I spent all weekend at the Festival of Books. Last year it was the 6th largest book festival in the country, and this year even more people attended. Writers of every stripe were present, and there were 26 tracks of programming, plus a separate children’s program. A number of respected poets spoke and read from their work, but I confess, I didn’t attend any of their presentations.
So instead of writing about something I saw at the festival, I’ll be writing about Kabir, a 15th century mystic whose verses often preached tolerance between the Hindu and Muslim communities. Apparently he wasn’t all about religion, though.
Give up erotic games, Kabir,/let longing flood your heart./Only through tears of longing/can you glimpse the face of the beloved.
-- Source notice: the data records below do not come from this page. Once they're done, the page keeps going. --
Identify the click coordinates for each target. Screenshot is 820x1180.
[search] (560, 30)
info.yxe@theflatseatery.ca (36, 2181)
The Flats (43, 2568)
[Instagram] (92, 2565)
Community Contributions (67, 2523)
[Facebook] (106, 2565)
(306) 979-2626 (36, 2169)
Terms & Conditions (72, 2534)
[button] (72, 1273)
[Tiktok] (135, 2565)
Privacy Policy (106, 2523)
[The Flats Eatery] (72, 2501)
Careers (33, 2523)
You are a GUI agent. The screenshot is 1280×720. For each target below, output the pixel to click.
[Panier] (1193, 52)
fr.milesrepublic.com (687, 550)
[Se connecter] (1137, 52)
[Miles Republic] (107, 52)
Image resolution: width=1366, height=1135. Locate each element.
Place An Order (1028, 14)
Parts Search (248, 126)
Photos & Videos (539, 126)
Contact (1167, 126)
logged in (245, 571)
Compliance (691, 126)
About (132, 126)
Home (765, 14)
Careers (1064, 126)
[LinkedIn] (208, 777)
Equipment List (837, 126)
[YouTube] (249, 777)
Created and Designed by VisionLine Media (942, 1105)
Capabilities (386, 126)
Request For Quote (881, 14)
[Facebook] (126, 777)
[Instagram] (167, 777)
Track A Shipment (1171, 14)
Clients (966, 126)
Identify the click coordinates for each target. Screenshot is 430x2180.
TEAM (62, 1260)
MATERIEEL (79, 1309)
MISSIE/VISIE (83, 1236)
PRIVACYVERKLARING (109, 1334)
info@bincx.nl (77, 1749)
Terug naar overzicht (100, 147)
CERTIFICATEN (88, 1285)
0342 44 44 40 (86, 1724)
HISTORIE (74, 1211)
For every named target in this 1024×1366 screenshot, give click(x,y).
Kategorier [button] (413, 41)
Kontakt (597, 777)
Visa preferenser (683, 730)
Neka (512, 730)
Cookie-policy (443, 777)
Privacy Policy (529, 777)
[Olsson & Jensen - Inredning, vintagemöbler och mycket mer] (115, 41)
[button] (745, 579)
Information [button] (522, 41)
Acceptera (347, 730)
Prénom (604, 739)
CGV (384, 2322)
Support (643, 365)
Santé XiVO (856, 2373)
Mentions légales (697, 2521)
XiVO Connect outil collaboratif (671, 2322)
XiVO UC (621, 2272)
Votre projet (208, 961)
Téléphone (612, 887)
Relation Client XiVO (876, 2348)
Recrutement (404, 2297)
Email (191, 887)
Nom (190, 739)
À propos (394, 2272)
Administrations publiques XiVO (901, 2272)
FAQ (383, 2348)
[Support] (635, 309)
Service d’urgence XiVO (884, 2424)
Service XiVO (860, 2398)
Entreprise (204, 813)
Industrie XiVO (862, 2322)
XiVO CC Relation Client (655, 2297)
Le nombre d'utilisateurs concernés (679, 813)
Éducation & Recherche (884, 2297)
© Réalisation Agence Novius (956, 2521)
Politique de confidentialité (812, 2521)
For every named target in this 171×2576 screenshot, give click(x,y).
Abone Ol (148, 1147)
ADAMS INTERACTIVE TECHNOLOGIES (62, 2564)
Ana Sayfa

This can be read as an admonition to give up the pleasures of the flesh in favor of the devine, but I prefer a more earthy interpretation, especially in light of the next poem.
Sometimes, everywhere I look,/O my love, I see your face./With you ever present,/how could I close my eyes to anything?
Six hundred years ago these poems described what traditional (as opposed to erotic) romance does so well. While gratification is delayed the characters allow a deeper attachment to form. Sexual tension drives the development of most traditional romances, and it’s only resolved fully when the protagonists really see, accept, and love each other. This longing and transformation are the essence of modern traditional romance.
Love makes us see not only the beloved, but ourselves and the world differently. Kabir managaed to say it in only 46 words.